Il mercato dei prodotti gluten free è in costante aumento, alimentato non solo da celiaci ma anche dalla crescente fama di trend salutisti. Vediamo insieme cause, conseguenze ed alternative di queste scelte
Secondo il Ministero della salute gli italiani con diagnosi di celiachia sarebbero 250mila, ma se ne stimano tra i seicentomila e 1 milione. Di pari passo, aumenta il mercato dei prodotti gluten free ad un ritmo del 6% annuo. Secondo l’Associazione Italiana Celiachia ad oggi questo mercato vale 400 milioni di euro, ma potrebbe arrivare a 1.6 miliardi di euro entro il 2030.
Questi dati non hanno però la stessa matrice: il mercato del senza glutine non è alimentato solo da celiaci, intolleranti al glutine, pazienti con sensibilità al glutine o sindrome dell’intestino irritabile, le condizioni che rendono necessaria questo tipo di dieta. Molte persone comprano alimenti privi di glutine anche senza riscontrare problemi nella sua assunzione, spesso per seguire tendenze salutiste come quella del free from.
Sarà capitato a tutti di leggere di prodotti “senza uova”, “senza zucchero”, “senza grassi” e ogni altro tipo di “senza”, il glutine non è sfuggito a questo trend, secondo il quale eliminare determinati ingredienti o nutrienti renda i pasti più salutari.
In linea con l’attenzione a particolari diete attente alla salute, le persone sono sempre più attente agli effetti del glutine sul proprio benessere, e preferiscono acquistare prodotti gluten free sebbene, secondo una ricerca di Assoutenti e Crc, il prezzo di questi prodotti sembri essere più alto del 73% rispetto agli omologhi con glutine.
Gli effetti sulla salute
La rimozione totale del glutine per persone che non presentano particolari condizioni cliniche, però, può portare a carenze nutrizionali o a uno sbilanciamento della dieta su nutrienti che altrimenti non assumeremmo. Infatti, per riuscire ad ottenere un prodotto adeguato alla vendita, il glutine deve essere sostituito con ingredienti che apportano una maggiore percentuale di grassi e zuccheri, causando probabilmente anche un aumento di peso.

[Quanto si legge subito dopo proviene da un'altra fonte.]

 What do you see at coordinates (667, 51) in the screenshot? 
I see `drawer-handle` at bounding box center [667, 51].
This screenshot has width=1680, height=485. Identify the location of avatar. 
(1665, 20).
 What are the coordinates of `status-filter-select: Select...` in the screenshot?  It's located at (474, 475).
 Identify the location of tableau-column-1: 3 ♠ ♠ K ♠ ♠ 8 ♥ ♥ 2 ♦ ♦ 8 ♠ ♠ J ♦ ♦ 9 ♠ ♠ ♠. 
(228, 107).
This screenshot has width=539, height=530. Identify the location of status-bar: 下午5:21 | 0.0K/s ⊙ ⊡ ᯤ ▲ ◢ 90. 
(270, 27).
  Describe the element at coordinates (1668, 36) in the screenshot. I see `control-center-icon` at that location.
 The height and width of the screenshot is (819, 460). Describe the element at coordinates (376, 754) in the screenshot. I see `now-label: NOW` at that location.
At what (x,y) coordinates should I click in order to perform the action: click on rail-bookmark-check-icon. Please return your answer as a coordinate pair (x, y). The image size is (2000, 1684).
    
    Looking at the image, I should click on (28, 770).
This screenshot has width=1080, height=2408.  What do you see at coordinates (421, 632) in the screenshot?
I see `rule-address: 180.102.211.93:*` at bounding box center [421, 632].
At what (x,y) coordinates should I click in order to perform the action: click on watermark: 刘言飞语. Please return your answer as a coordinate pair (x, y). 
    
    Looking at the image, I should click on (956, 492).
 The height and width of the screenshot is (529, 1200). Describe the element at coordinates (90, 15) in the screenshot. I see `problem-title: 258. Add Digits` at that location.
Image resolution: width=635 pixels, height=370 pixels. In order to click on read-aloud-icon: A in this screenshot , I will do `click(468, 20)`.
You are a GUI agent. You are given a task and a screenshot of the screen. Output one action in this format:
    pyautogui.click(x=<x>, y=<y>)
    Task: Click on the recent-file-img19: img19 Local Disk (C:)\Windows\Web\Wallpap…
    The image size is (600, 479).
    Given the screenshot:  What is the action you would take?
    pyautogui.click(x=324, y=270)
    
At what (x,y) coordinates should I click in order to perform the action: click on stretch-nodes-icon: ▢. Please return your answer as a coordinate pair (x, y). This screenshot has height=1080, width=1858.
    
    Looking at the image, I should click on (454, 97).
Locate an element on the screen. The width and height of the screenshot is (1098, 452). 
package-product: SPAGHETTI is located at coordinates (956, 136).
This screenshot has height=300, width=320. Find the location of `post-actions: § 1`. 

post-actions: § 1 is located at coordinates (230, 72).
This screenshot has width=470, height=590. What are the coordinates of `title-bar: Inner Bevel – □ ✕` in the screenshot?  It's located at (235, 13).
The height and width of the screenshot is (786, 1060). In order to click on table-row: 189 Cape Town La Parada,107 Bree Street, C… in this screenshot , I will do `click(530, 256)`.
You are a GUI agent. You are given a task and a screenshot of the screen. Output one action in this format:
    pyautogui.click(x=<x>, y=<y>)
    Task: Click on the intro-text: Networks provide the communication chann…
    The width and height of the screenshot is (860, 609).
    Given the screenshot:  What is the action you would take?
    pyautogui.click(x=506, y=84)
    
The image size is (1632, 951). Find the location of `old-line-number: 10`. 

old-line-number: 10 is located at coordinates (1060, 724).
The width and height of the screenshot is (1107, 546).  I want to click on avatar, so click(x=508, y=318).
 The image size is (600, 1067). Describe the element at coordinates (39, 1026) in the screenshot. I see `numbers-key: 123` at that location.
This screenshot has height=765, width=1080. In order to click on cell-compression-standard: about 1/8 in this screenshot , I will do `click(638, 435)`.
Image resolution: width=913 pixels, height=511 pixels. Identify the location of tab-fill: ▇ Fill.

I legumi: naturalmente senza glutine
Diverso è il caso in cui si producono e mangiano alimenti naturalmente privi di glutine, senza il processo di deglutinizzazione. È questo il caso della pasta di legumi, come lenticchie, piselli e ceci, che garantisce un maggiore apporto proteico e di fibre. Questo tipo di prodotto riesce a rispondere a diverse necessità: quelle dei celiaci, dei vegetariani e dei vegani, e permette anche una diversificazione della dieta sia in termini gustativi che nutrizionali.

Non è un caso, infatti, se il mercato della pasta a base di legumi è in aumento. Marchi di pasta anche molto celebri hanno introdotto nelle proprie linee questi nuovi formati, arrivando ad un giro d’affari di 2,1 miliardi di euro e registrando un aumento di acquisti del 6,2% in un anno.
Le radici del fenomeno
Da dove nasce, però, la convinzione che il glutine faccia male e sia da evitare in ogni caso?
Le cause sono molteplici e vanno indietro nel tempo. Già dieci anni fa Beatrice Mautino e Dario Bressanini parlavano di questo fenomeno che ha avuto risonanza a partire da personaggi di fama internazionale come Gwyneth Paltrow, Russell Crowe e Victoria Beckham, che rendono note le loro diete gluten free, pur non essendo celiaci.Il marketing ha poi dato il suo aiuto: si è iniziato pubblicizzando prodotti senza glutine anche se non lo contenevano naturalmente, come le patatine in busta. Complice l’amplificazione immediata che i social network danno a considerazioni spesso non verificate e basate su esperienze personali, in questo caso, che il glutine faccia male.

Curiosità: il passato del senza glutine
Le abitudini alimentari sono soggette a mode, cambiamenti, tendenze di consumo legate al marketing e a vicissitudini storiche e geografiche. La storia del glutine non si sottrae a questi elementi: se oggi regna il trend del free from, la prima metà del ‘900 è stata caratterizzata dalla pastina glutinata, commercializzata per la prima volta dal marchio Buitoni. L’aggiunta di glutine veniva pubblicizzata come una garanzia di qualità, dovuta al maggior apporto proteico ed energetico in particolare per i bambini. Oggi, probabilmente, una pubblicità di questo tipo non sarebbe accettabile.